- **Your objective**
Drop the pictures and repeat exactly from the "Task: Switch to the 管店权限 tab" line down to the last line of the entries below.

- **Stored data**
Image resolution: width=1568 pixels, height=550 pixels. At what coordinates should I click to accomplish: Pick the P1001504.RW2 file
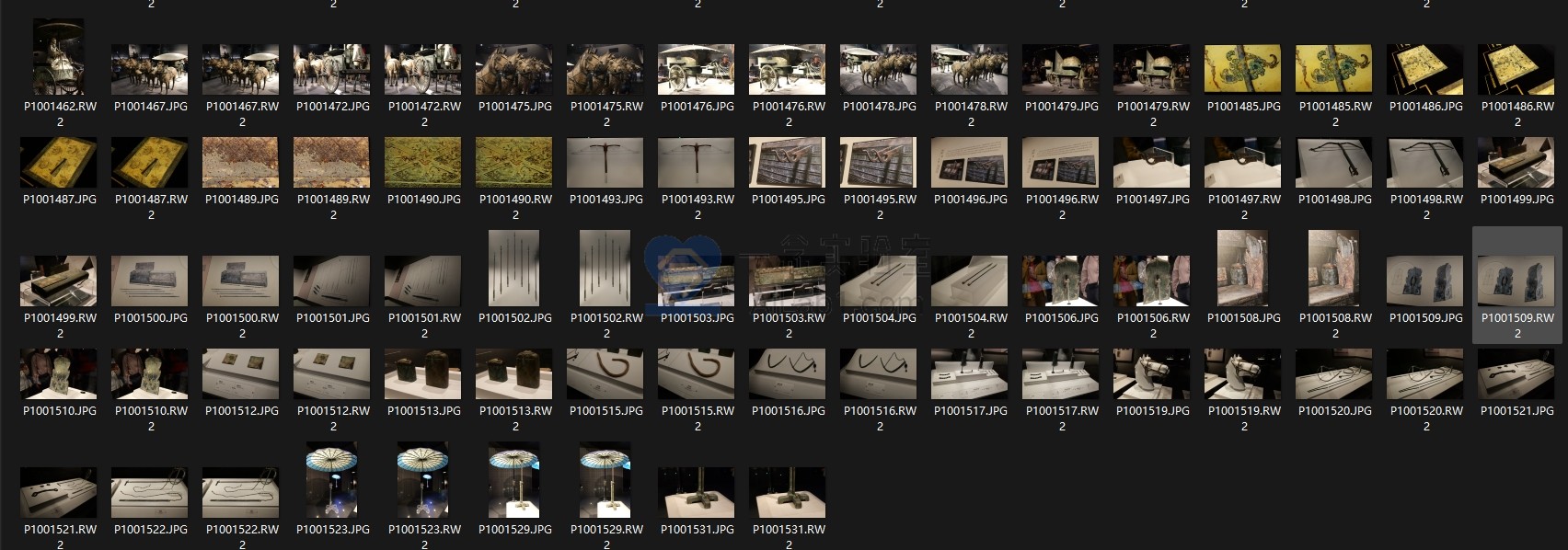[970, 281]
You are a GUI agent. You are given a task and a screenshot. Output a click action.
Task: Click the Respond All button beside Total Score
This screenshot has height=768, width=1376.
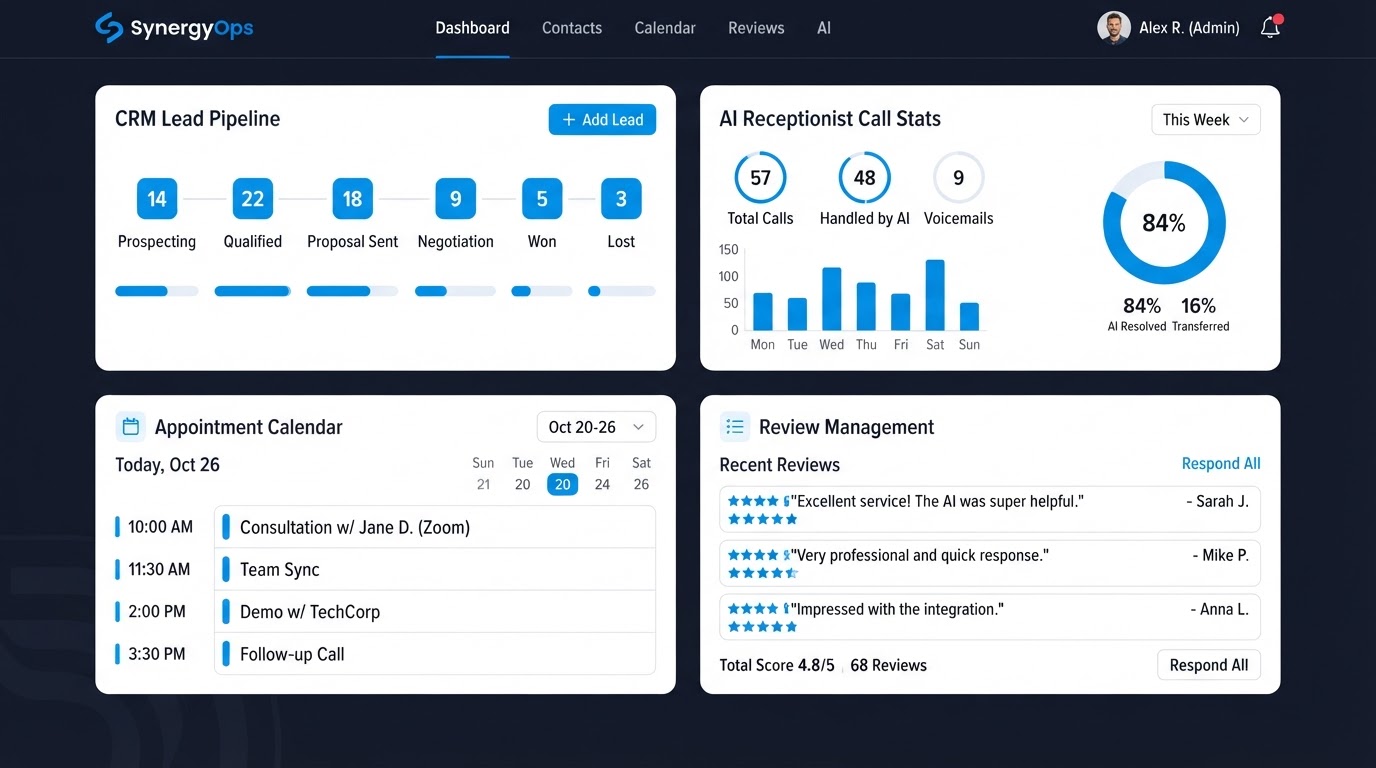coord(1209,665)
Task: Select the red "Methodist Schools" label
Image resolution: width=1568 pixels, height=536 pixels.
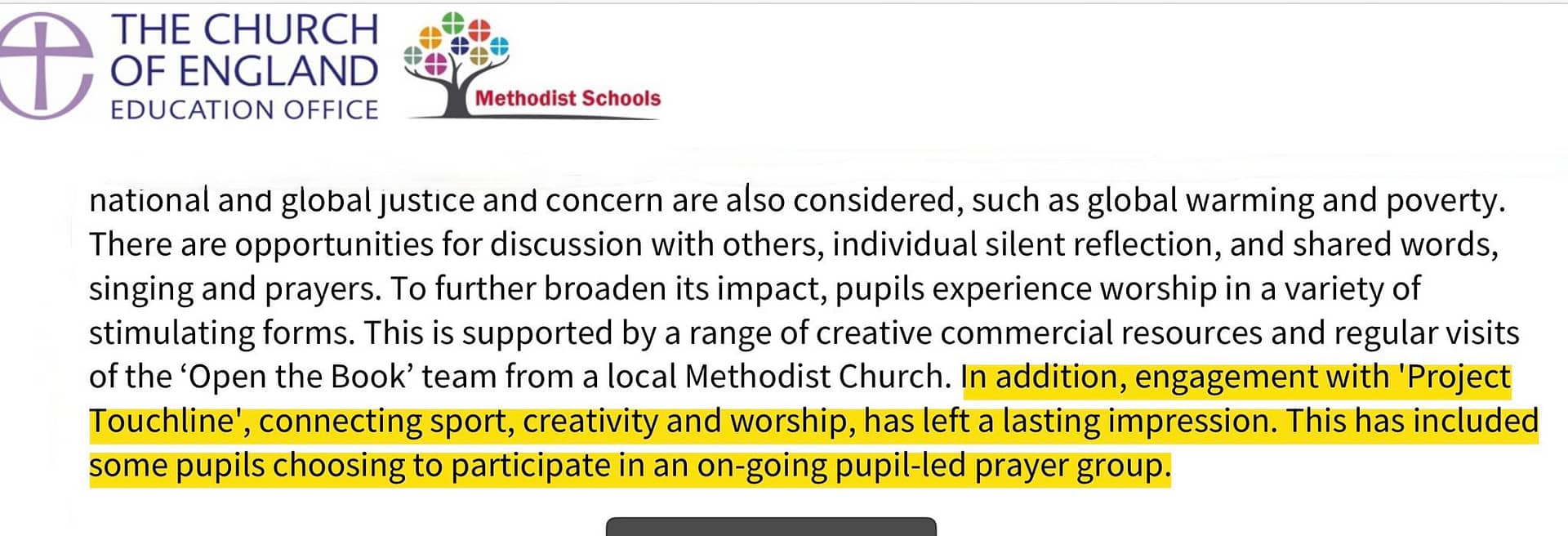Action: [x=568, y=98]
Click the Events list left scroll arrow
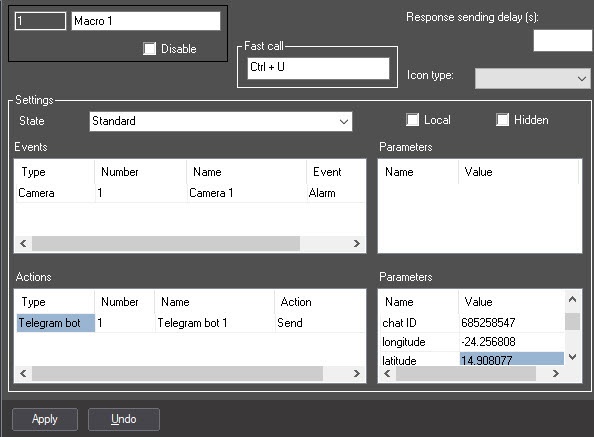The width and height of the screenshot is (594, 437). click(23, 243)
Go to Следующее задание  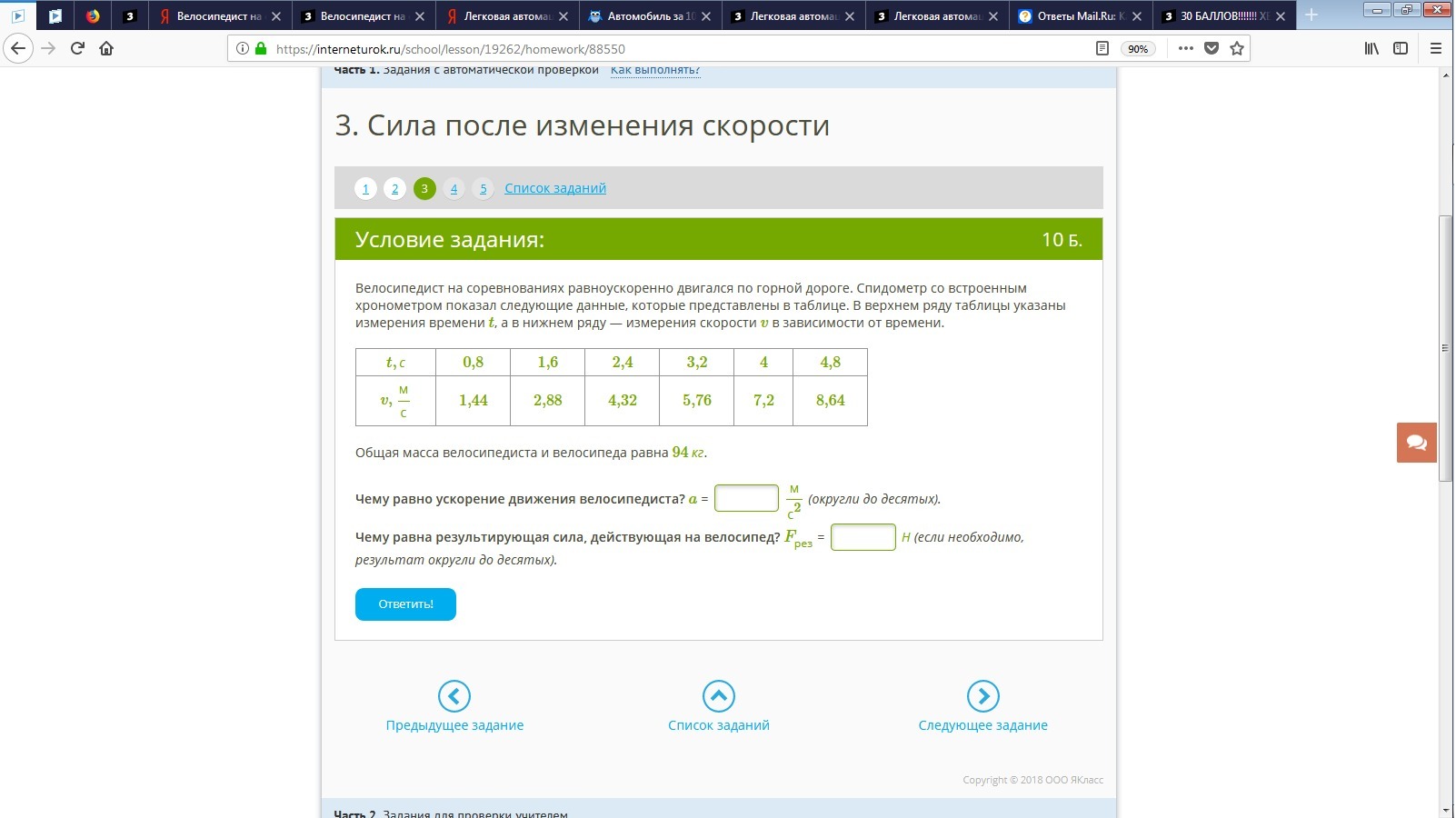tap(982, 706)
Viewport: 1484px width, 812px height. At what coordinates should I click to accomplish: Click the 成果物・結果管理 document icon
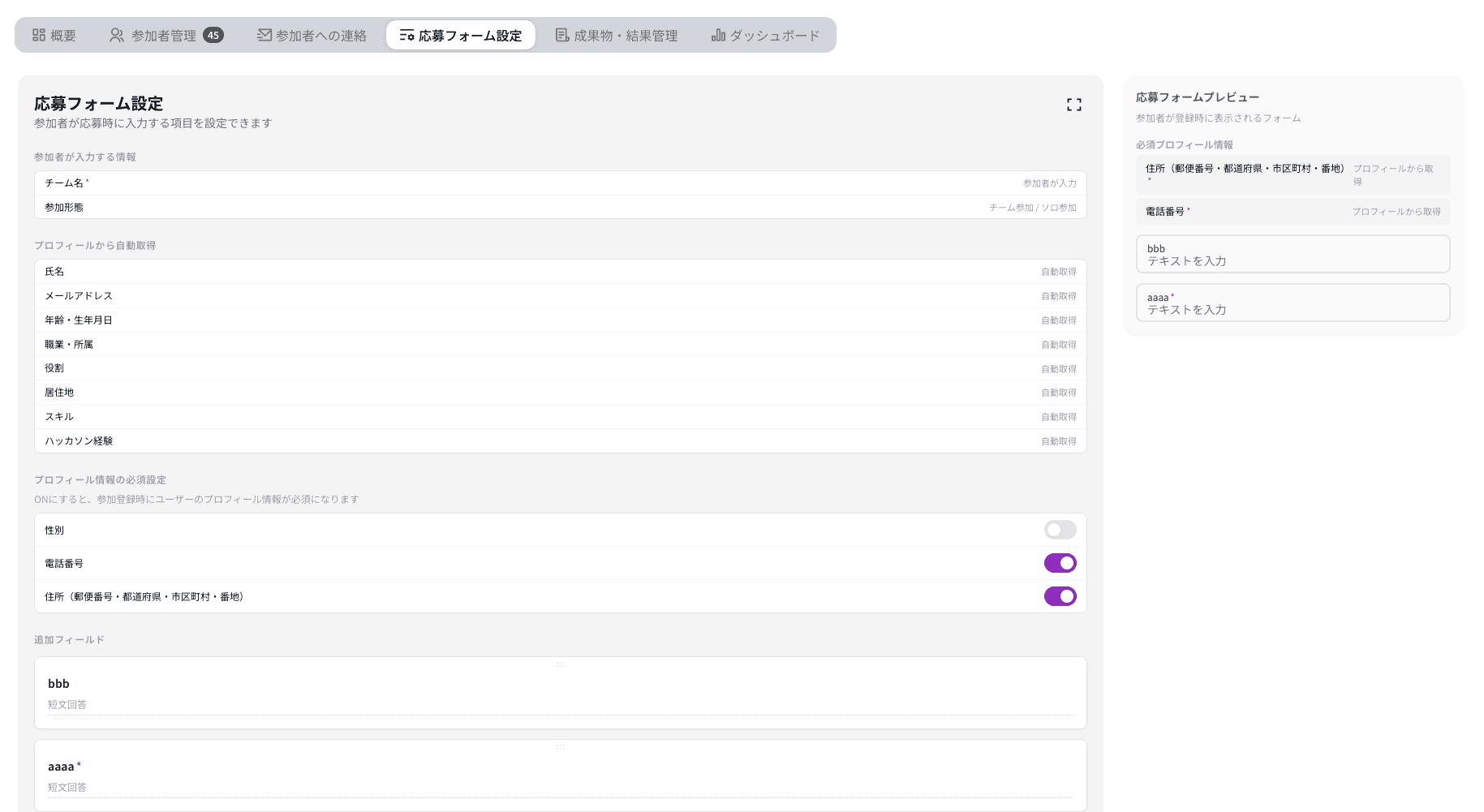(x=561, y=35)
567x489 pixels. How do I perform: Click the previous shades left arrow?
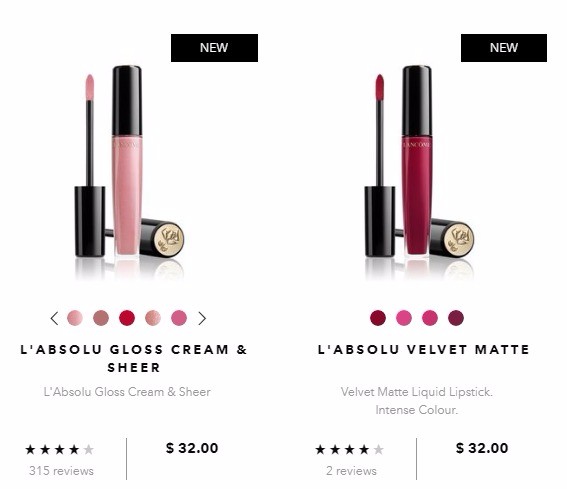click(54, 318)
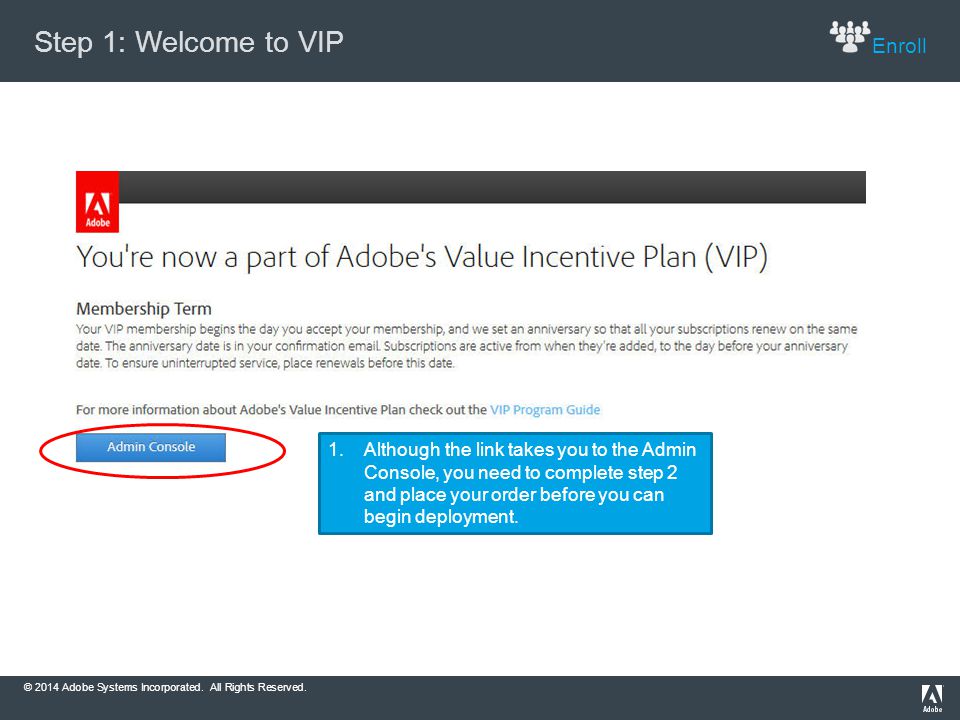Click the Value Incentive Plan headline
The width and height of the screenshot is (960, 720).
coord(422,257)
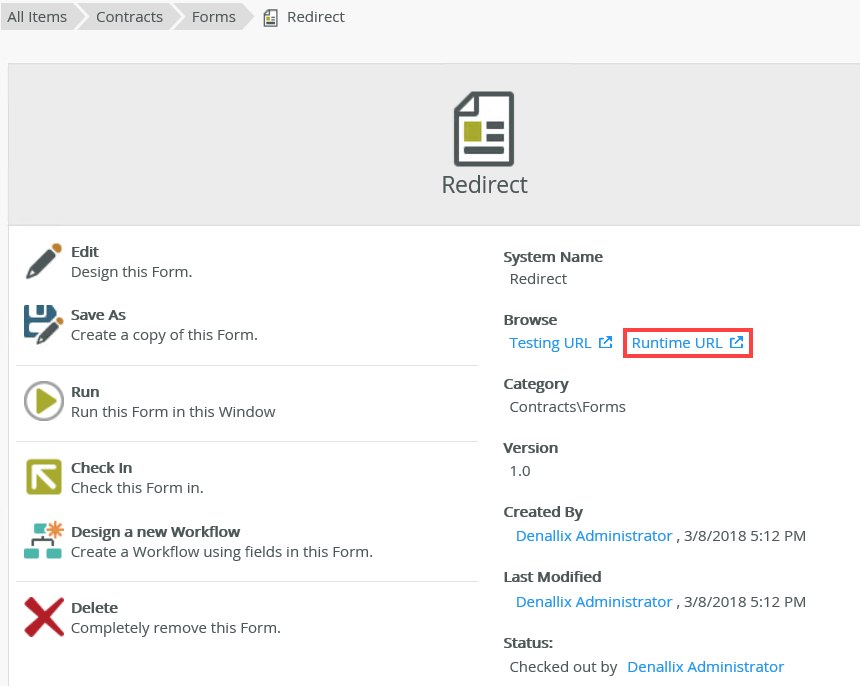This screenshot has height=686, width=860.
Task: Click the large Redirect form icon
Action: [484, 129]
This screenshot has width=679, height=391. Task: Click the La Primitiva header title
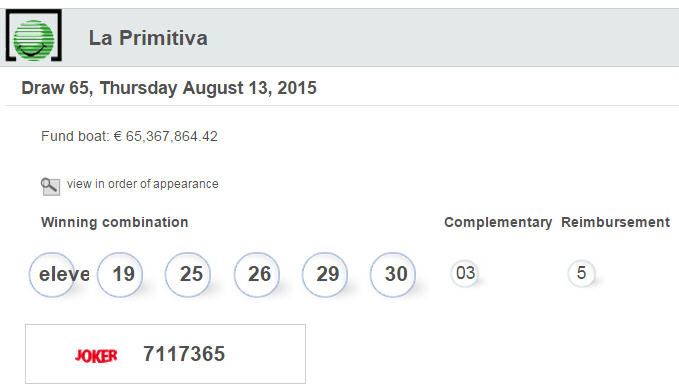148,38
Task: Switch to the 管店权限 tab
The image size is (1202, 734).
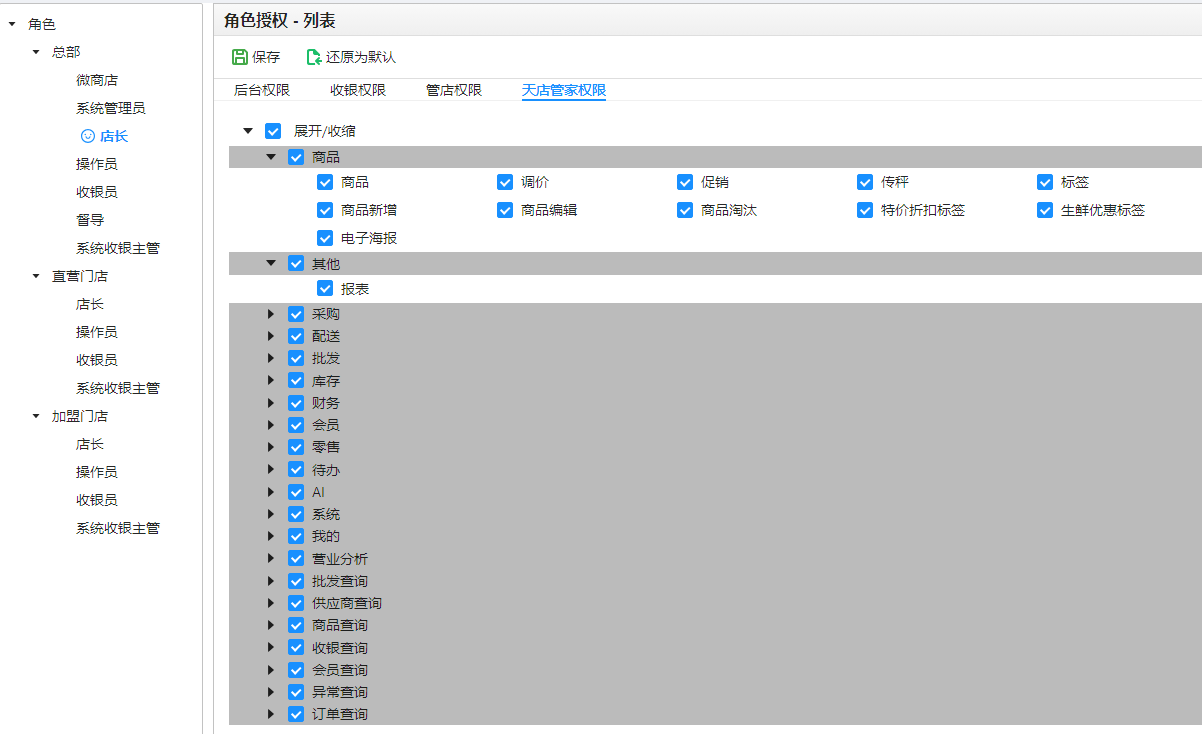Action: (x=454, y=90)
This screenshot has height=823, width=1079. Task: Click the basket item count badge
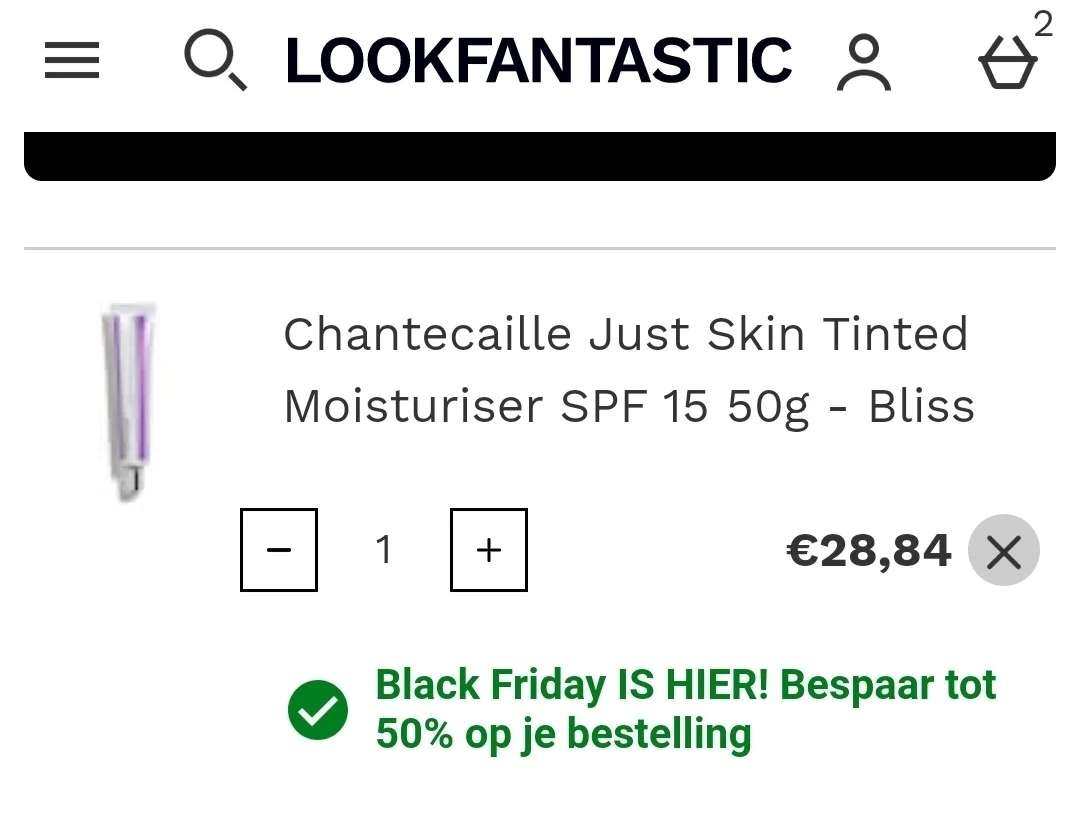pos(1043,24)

- **Solution for this exercise**
Task: Switch to the 管店权限 tab
The image size is (1202, 734).
Action: (x=454, y=90)
This screenshot has height=823, width=1079. Task: Click the basket item count badge
pos(1043,24)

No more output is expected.